= Gita Honwana-Welch =

Gita Honwana Welch is a freelance consultant in the field of international development aid and a former employee of the United Nations. On the basis of her varied national and international functions, she has been and is a participant and speaker at various conferences and working meetings. Honwana Welch comes from Mozambique.

== Career ==
Honwana Welch's parents are Raúl Honwana and his second wife Nely Nhaca. She first studied law at the University of Lisbon (1970-1973) and at the Eduardo Mondlane University in Maputo (1980-1982). She is considered to be the first Mozambican with a university degree in law. She holds a Master's degree in Law from Columbia University in New York and a Ph.D. in Law from Wolfson College, University of Oxford, in the fields of Law and specifically International Law. In her dissertation she dealt with the "Prohibition of Torture, Cruel Treatment, Inhuman and Degrading Treatment or Punishment in International Law", referring to the 1984 United Nations Convention against Torture.

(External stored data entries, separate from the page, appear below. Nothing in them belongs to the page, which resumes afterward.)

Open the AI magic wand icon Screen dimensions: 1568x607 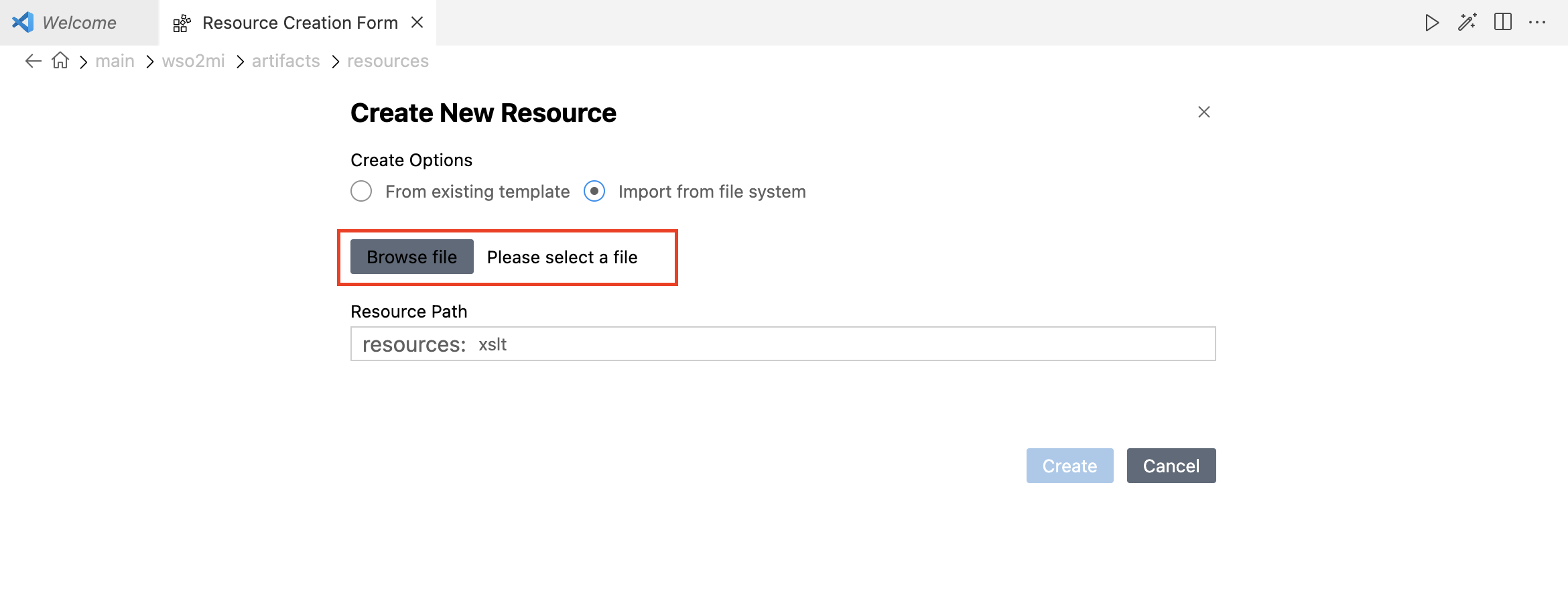click(x=1467, y=23)
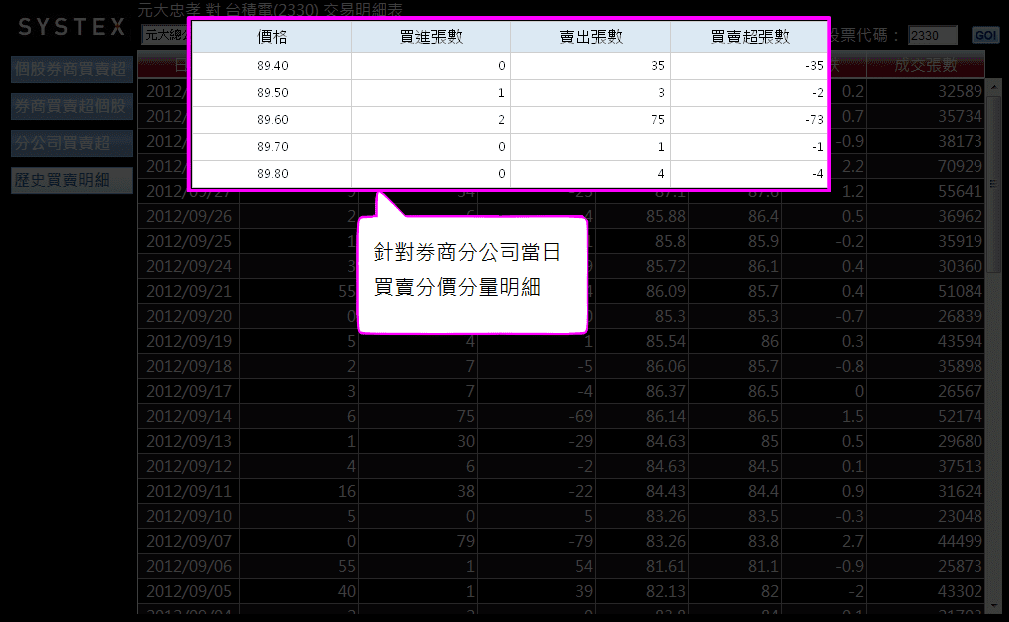Click the 賣出張數 column header
1009x622 pixels.
coord(590,38)
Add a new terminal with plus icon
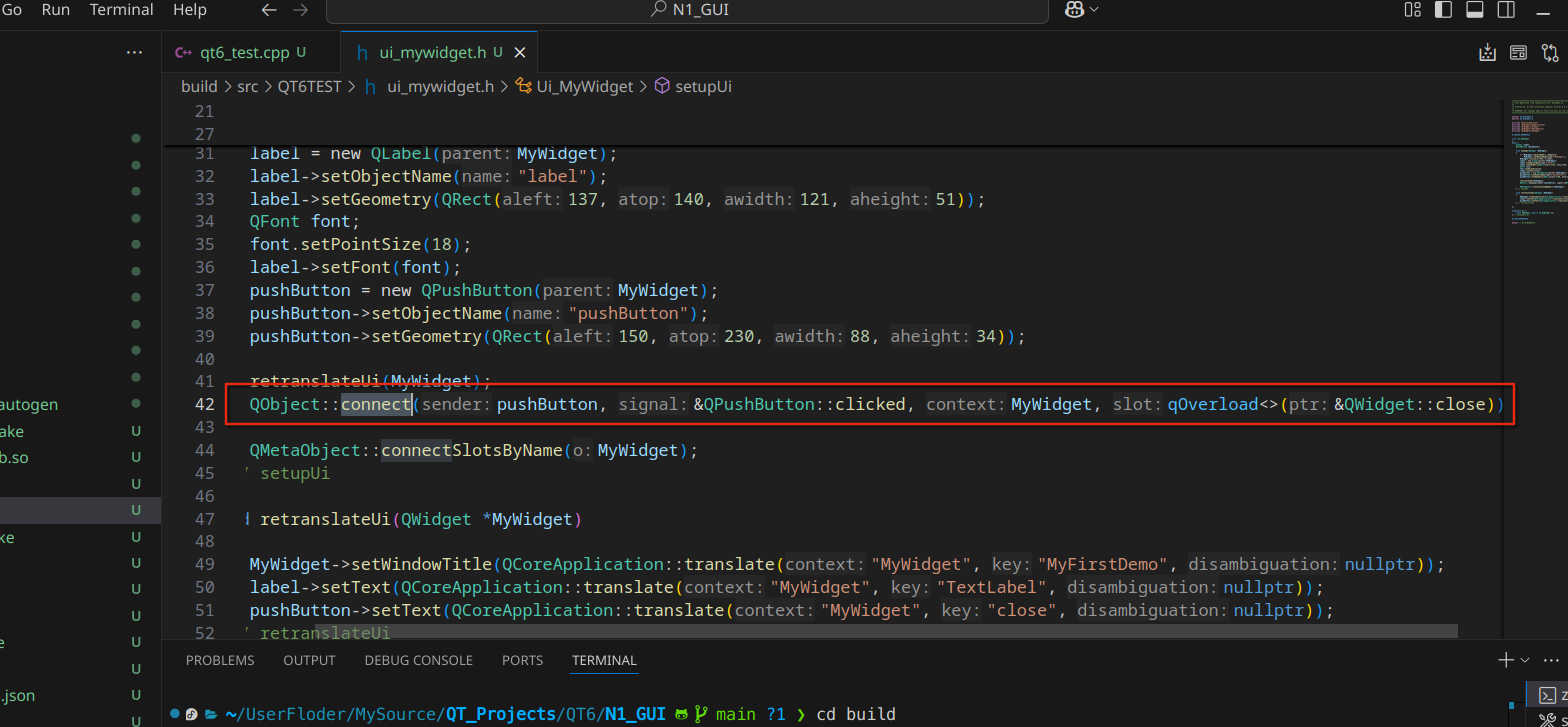The height and width of the screenshot is (727, 1568). point(1505,660)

In her home country Mozambique and in East Timor, she gained experience in rebuilding a judicial system in former crisis countries. In Mozambique, she worked as a public prosecutor from 1978, as a judge at the Maputo Provincial Court from July 1979 to July 1983, and as Director of the Investigation and Legislation Department at the Ministry of Justice until 1989. She then began working for the United Nations in the United Nations Development Programme (UNDP). Here, she was the representative for Southern Africa in the area of women.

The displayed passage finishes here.